I’d never seen him wear anything but shorts, not even shoes, but I liked to imagine he had a T-shirt or two tucked away in his room, faded and a bit tattered around the neck. He had been living on Ahe for ten years and before that, in the capital of Papeete for another ten. He was born in France, near Paris, but his father’s job led them to leave when he was a young child. They had spent a few years on Martinique before moving to French Polynesia.

Lucien seemed kind, tutting only when the boat’s motor wouldn’t start in the mornings. It wasn’t just how he carried his tall frame or the strength with which he swam up from the line, bearing all those heavy oysters to the surface. It was the way he cradled Mec, the farm’s playful orange cat, in his arms like a child, the way he was the first to leap up from the table when that stupid cat caught his paw in a basket and wailed like the world was ending. It wasn’t Lucien I was falling for, but the idea of him, a man living out his life simply on an island, farming pearls, drinking coffee no matter the time of day. A man without ghosts, whose contentment depended upon nothing more than a full pouch of tobacco and a book of crossword puzzles.

There wasn’t a hint of restlessness about him, and in this he was unlike any man I had ever known.

When a two-storied building appeared on the horizon, with a real roof instead of thatch or tin, I knew we’d reached the village. Children were swimming in the water as we pulled up; Lucien cut the motor and moved past me to the bow, taking a rope in his hands to moor us along the quay.

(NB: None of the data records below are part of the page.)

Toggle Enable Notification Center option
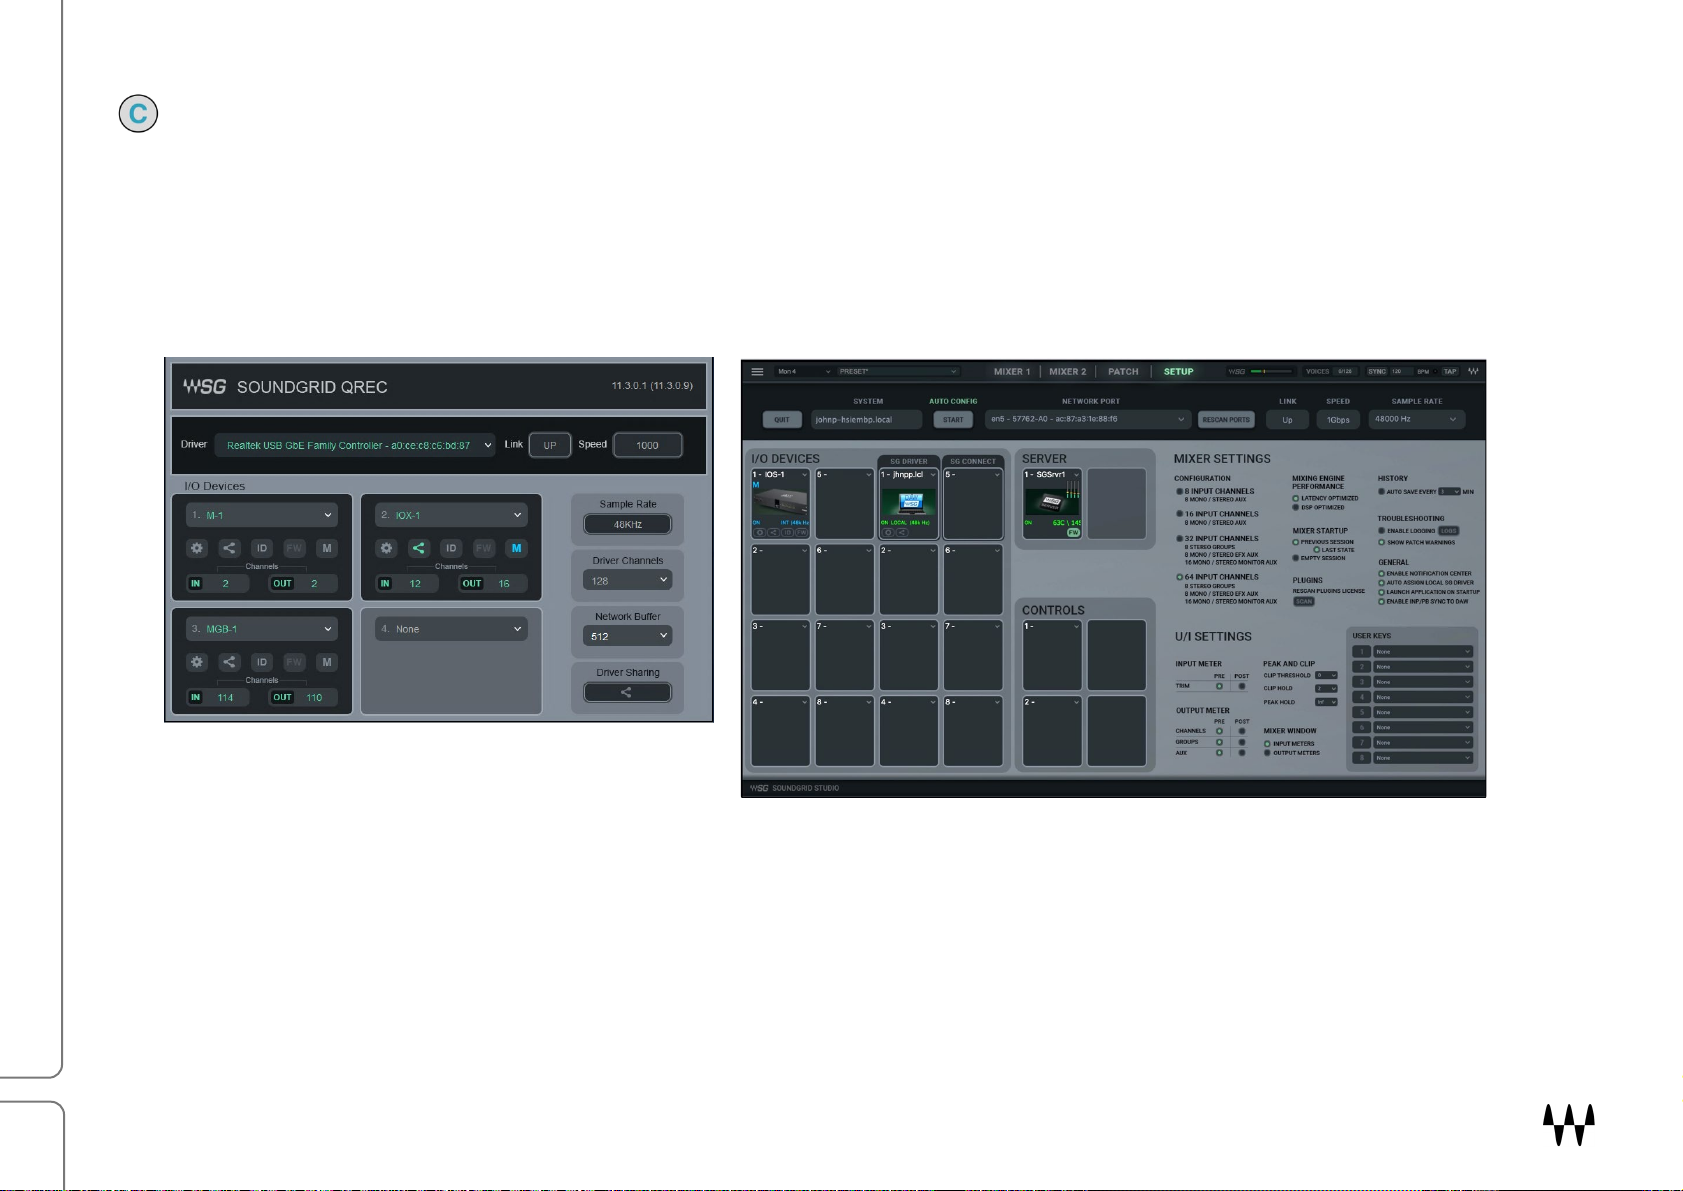 (1381, 574)
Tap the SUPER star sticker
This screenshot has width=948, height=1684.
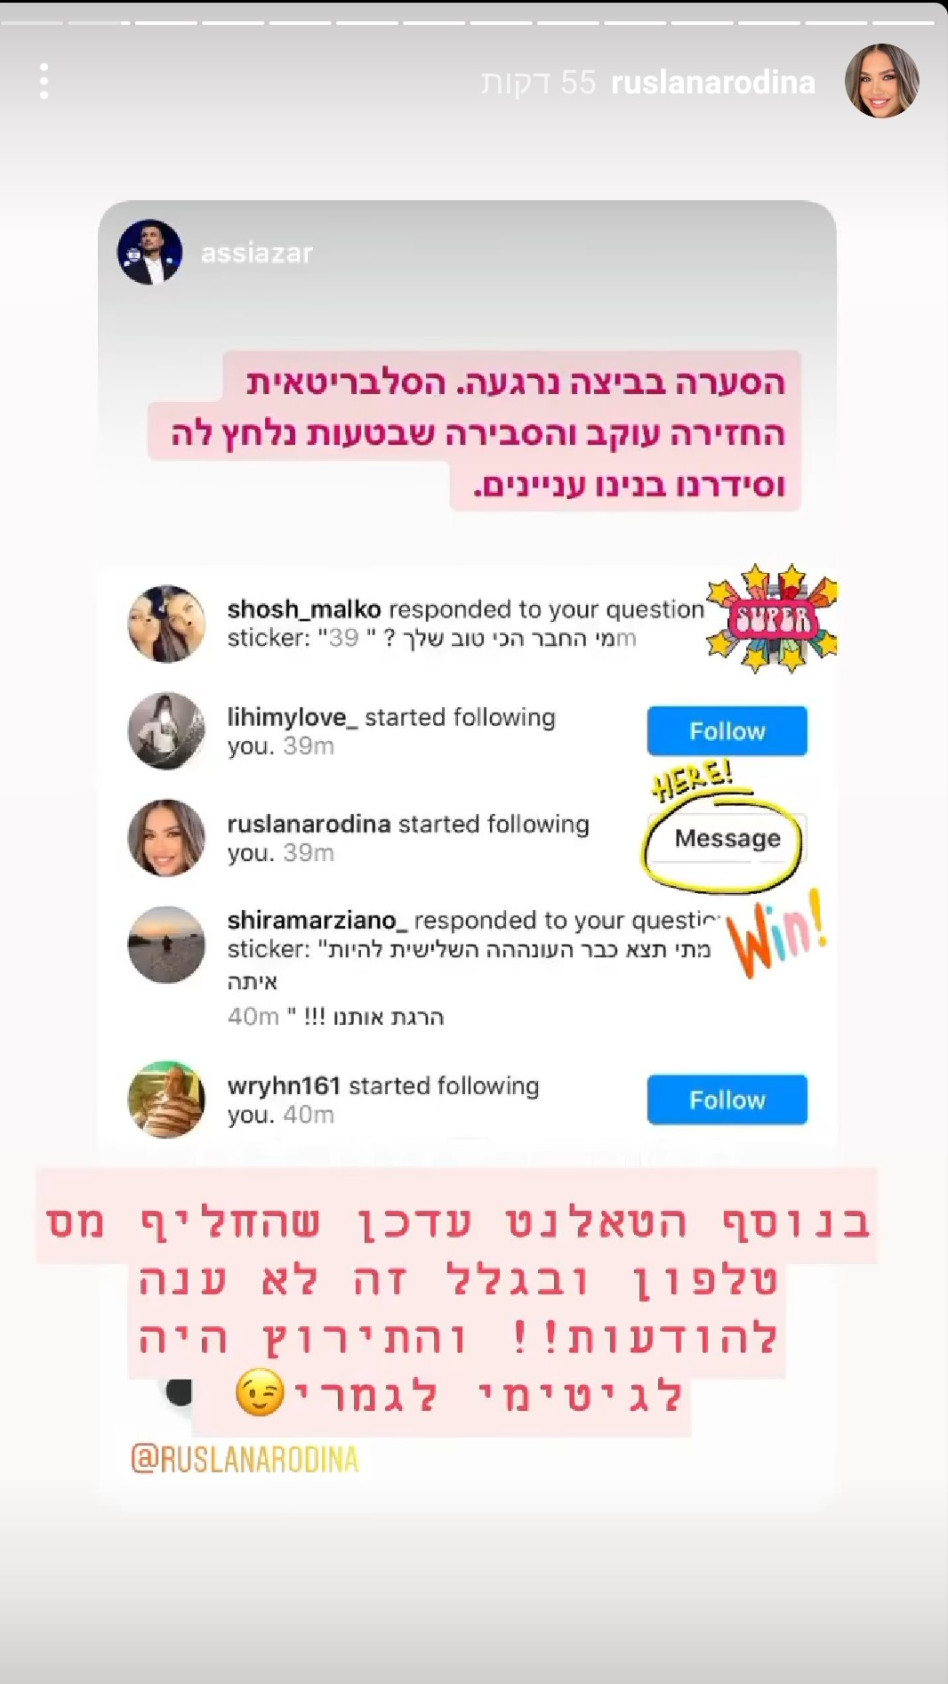point(772,619)
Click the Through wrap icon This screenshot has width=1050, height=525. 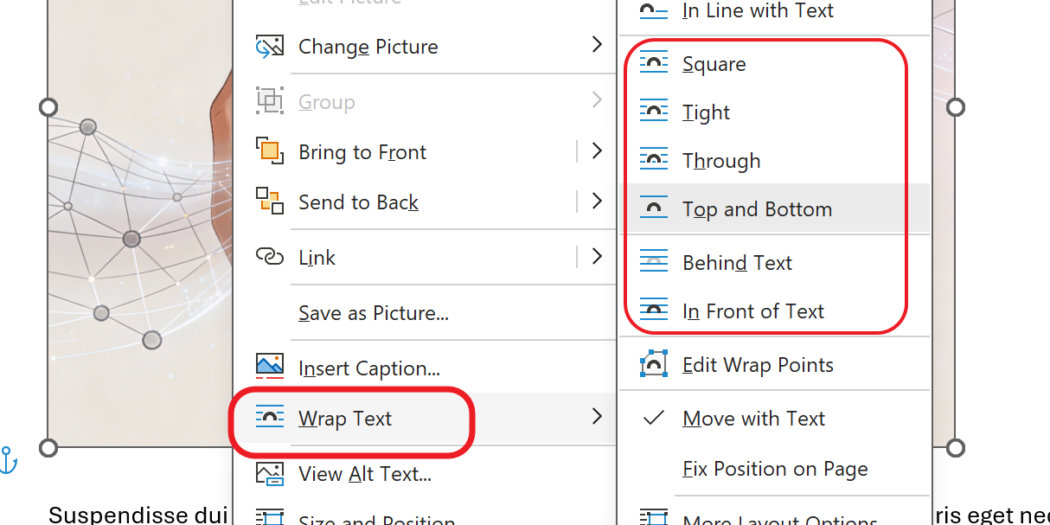[x=653, y=160]
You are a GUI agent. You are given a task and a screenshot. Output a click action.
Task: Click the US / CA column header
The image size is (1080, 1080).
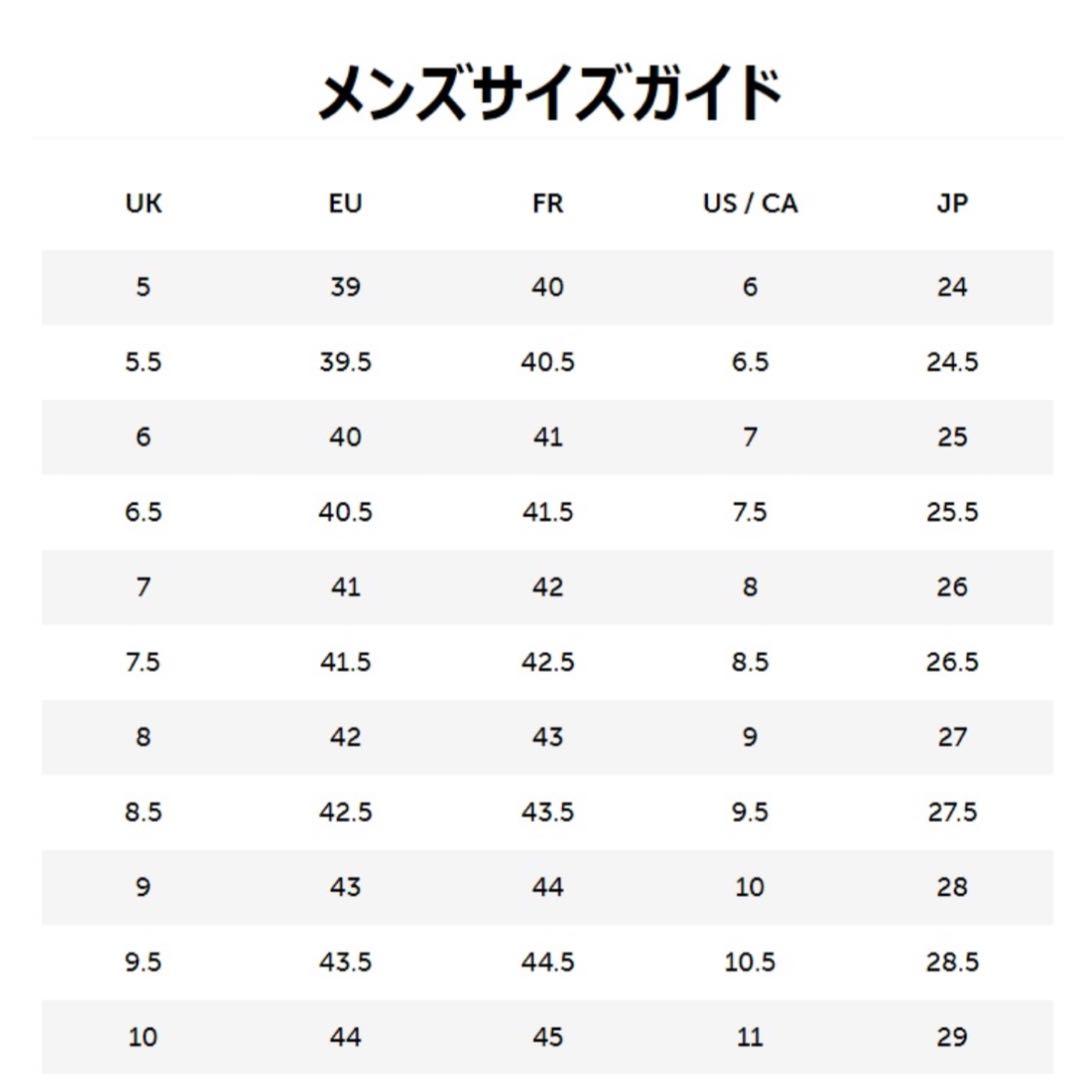750,204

I didn’t know why we’d come, or for how long, but was happy simply to follow him.

We walked through the village down a side street, past a primary school, cemetery, and nurse’s office. “The cycle of life,” Lucien said. He knocked on the door of the house behind the infirmary, home to a French couple named Hélène and Guillaume who had lived on Ahe for three years. Hélène was the village nurse, a petite woman with silky brown hair. Her government salary meant that Guillaume, with his goatee, paunch and thick dark ponytail almost as long as his wife’s, didn’t have to work.

We spent the evening around their kitchen table, beer flowing as always and me the only one not smoking. “Are you okay, Candace?” Lucien kept asking, and I kept assuring him I was fine. Actually, I was more than fine, sitting quietly, blissfully, with a fluffy white cat named Bon Bon on my lap. Lucien told me they were being unfair talking in French, that they all knew some English, but I didn’t mind. As they talked in a language I couldn’t understand, I wondered what it would be like to belong here, to belong to Lucien, who sat tall across from me and seemed almost to be pulling his stomach in, as though to flatten it. I toyed with the idea that he was trying to impress me. It was working.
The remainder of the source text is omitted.